Data records:

------------------------------------------------------------

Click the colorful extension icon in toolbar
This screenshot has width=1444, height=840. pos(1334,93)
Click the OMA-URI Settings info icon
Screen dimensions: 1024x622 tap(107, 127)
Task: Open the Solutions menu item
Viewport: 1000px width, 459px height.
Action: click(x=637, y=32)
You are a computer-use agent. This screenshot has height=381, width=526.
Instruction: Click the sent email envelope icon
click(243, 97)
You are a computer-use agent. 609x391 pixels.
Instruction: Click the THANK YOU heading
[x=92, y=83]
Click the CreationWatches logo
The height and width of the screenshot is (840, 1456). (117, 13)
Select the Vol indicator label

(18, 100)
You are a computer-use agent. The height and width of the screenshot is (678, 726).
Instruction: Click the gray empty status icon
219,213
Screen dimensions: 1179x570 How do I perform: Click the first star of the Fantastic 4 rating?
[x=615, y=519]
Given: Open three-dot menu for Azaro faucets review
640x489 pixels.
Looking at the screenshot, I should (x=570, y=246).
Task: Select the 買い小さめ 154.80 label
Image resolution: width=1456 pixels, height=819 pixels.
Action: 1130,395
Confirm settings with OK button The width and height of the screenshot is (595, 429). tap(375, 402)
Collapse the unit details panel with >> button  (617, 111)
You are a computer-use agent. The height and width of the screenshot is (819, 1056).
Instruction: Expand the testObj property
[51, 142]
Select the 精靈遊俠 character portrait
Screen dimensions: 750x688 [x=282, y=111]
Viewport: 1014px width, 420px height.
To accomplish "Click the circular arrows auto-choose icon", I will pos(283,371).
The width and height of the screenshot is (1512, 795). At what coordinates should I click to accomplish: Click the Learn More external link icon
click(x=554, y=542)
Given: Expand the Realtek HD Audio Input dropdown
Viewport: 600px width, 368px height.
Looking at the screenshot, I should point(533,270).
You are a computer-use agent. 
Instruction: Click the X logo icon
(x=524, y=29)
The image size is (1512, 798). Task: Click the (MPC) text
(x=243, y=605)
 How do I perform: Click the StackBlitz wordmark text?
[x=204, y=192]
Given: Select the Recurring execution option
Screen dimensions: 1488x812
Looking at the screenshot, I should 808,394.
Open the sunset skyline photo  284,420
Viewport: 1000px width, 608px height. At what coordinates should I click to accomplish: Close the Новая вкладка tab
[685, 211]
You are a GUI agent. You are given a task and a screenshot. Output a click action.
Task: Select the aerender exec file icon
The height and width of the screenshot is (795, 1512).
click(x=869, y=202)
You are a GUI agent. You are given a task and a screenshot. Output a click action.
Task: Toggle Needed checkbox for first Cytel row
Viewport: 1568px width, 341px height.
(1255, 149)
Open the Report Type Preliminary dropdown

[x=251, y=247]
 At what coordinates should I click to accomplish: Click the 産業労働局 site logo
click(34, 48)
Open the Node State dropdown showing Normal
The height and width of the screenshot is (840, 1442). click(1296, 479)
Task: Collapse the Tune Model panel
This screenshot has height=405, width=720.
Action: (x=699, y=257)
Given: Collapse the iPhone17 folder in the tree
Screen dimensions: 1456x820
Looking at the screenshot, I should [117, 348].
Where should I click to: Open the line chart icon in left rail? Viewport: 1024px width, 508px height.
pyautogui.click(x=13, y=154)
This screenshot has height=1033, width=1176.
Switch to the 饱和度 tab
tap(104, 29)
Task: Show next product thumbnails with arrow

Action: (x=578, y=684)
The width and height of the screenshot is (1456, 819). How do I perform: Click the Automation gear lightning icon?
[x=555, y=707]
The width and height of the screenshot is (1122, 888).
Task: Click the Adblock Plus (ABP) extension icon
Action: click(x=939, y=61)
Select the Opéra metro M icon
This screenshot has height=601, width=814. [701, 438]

------------------------------------------------------------

PROBLEM DESCRIPTION: Collect each line from the listing above that contains the word "panel".

TASK RESPONSE:
Collapse the unit details panel with >> button  (617, 111)
Task: Collapse the Tune Model panel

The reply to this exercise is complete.